AIM OF THE EXERCISE
Could you write out the line containing "Image resolution: width=1157" and all the lines below it in the data, exactly, through the final one and nothing else?

RECORD EXTRACTS
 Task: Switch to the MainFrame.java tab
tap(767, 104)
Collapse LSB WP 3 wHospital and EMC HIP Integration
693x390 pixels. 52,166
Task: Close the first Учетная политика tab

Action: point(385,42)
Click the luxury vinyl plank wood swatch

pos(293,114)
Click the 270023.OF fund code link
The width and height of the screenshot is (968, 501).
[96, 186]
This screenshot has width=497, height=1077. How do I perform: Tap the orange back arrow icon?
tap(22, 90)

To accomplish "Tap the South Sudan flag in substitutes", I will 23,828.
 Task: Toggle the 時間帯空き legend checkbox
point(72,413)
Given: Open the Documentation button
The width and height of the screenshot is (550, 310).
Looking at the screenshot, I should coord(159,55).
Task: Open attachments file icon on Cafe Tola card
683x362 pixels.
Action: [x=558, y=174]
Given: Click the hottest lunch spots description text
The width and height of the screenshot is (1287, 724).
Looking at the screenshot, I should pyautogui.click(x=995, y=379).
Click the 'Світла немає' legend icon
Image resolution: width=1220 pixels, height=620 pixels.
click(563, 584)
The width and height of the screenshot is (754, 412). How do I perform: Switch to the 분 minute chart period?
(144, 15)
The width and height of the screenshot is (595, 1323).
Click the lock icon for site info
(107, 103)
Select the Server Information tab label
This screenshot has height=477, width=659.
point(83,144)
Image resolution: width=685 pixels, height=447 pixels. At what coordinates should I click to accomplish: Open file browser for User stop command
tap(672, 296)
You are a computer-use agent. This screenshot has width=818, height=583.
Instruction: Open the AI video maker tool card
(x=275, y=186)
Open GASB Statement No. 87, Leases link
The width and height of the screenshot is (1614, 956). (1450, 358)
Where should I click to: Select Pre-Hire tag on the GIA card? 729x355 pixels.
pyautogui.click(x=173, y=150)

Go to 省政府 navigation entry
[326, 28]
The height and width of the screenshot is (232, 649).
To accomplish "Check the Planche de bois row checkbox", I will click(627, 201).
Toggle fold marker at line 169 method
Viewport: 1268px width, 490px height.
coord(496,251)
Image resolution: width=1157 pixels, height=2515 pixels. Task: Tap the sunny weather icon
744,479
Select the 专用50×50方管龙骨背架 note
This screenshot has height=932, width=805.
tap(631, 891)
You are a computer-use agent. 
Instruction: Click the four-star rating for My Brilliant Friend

OUTPUT
Image resolution: width=1157 pixels, height=2515 pixels. Task: Tap the sunny weather icon
744,479
Select the 专用50×50方管龙骨背架 note
This screenshot has height=932, width=805.
tap(631, 891)
You are a computer-use agent. 
Instruction: Click the four-star rating for My Brilliant Friend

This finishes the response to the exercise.